Not only did U.S. officials approve, allow and assist in the sale of more than 2,000 guns to the Sinaloa cartel -- the federal government used taxpayer money to buy semi-automatic weapons, sold them to criminals and then watched as the guns disappeared. 
This disclosure, revealed in documents obtained by Fox News, could undermine the Department of Justice's previous defense that Operation Fast and Furious was a "botched" operation where agents simply "lost track" of weapons as they were transferred from one illegal buyer to another. Instead, it heightens the culpability of the federal government as Mexico, according to sources, has opened two criminal investigations into the operation that flooded their country with illegal weapons. 
Operation Fast and Furious began in October 2009. In it, federal agents from the Bureau of Alcohol, Tobacco, Firearms and Explosives encouraged gun stores to sell weapons to an arms smuggling gang, then watched as the guns crossed the border and were used in crimes. Each month, the agency allowed hundreds of guns to go South, despite opposition from some agents.

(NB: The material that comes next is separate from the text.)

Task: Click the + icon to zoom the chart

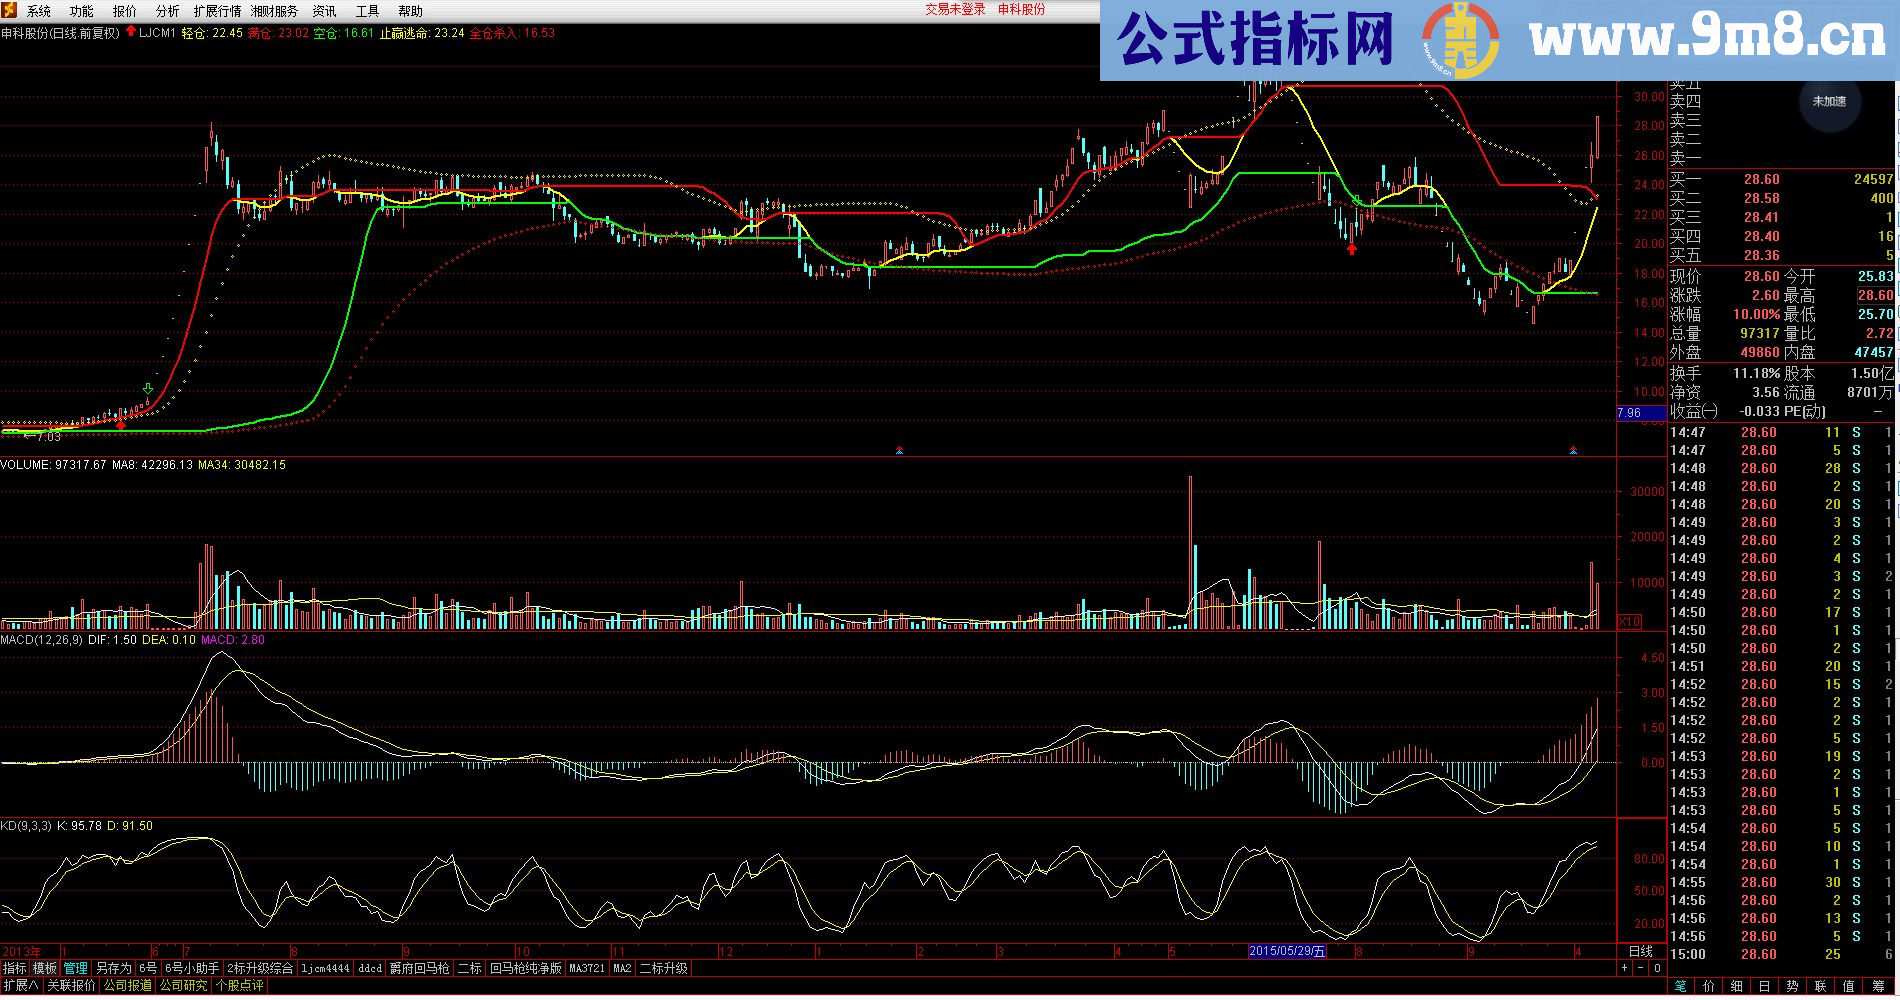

All told, the gang spent more than $1.25 million for the illegal guns. 
In June 2010, however, the ATF dramatically upped the ante, making the U.S. government the actual "seller" of guns. 
According to documents obtained by Fox News, Agent John Dodson was ordered to buy six semi-automatic Draco pistols -- two of those were purchased at the Lone Wolf gun store in Peoria, Ariz. An unusual sale, Dodson was sent to the store with a letter of approval from David Voth, an ATF group supervisor. 
Dodson then sold the weapons to known illegal buyers, while fellow agents watched from their cars nearby. 
This was not a "buy-bust" or a sting operation, where police sell to a buyer and then arrest them immediately afterward. In this case, agents were "ordered" to let the sale go through and follow the weapons to a stash house. 
According to sources directly involved in the case, Dodson felt strongly that the weapons should not be abandoned and the stash house should remain under 24-hour surveillance. However, Voth disagreed and ordered the surveillance team to return to the office. Dodson refused, and for six days in the desert heat kept the house under watch, defying direct orders from Voth. 
A week later, a second vehicle showed up to transfer the weapons. Dodson called for an interdiction team to move in, make the arrest and seize the weapons. Voth refused and the guns disappeared with no surveillance. 
According to a story posted Sunday on a website dedicated to covering Fast and Furious, Voth gave Dodson the assignment to "dirty him up," since Dodson had become the most vocal critic of the operation. 
"I think Dodson demanded the letter from Voth to cover both himself and the FFL (Federal Firearm Licensee). He didn't want to be hung out to dry by Voth," a source told the website "Sipsey Street Irregulars." 
Subsequent to this undercover operation, sources told Sipsey, "Dodson just about came apart all over them (his supervisors). In a 'screaming match' that was heard throughout the Phoenix office by many employees, Dodson yelled at Voth and Assistant Special Agent in Charge George Gillett, 'Why not just go direct and empty out the (ATF) arms room?" (to the cartels), or words to that effect.' 
After the confrontation, ATF managers transferred Dodson to a more menial job. Months later, after the death of Border Patrol agent Brian Terry, Dodson blew the whistle and went public about the federal government's gunrunning operation.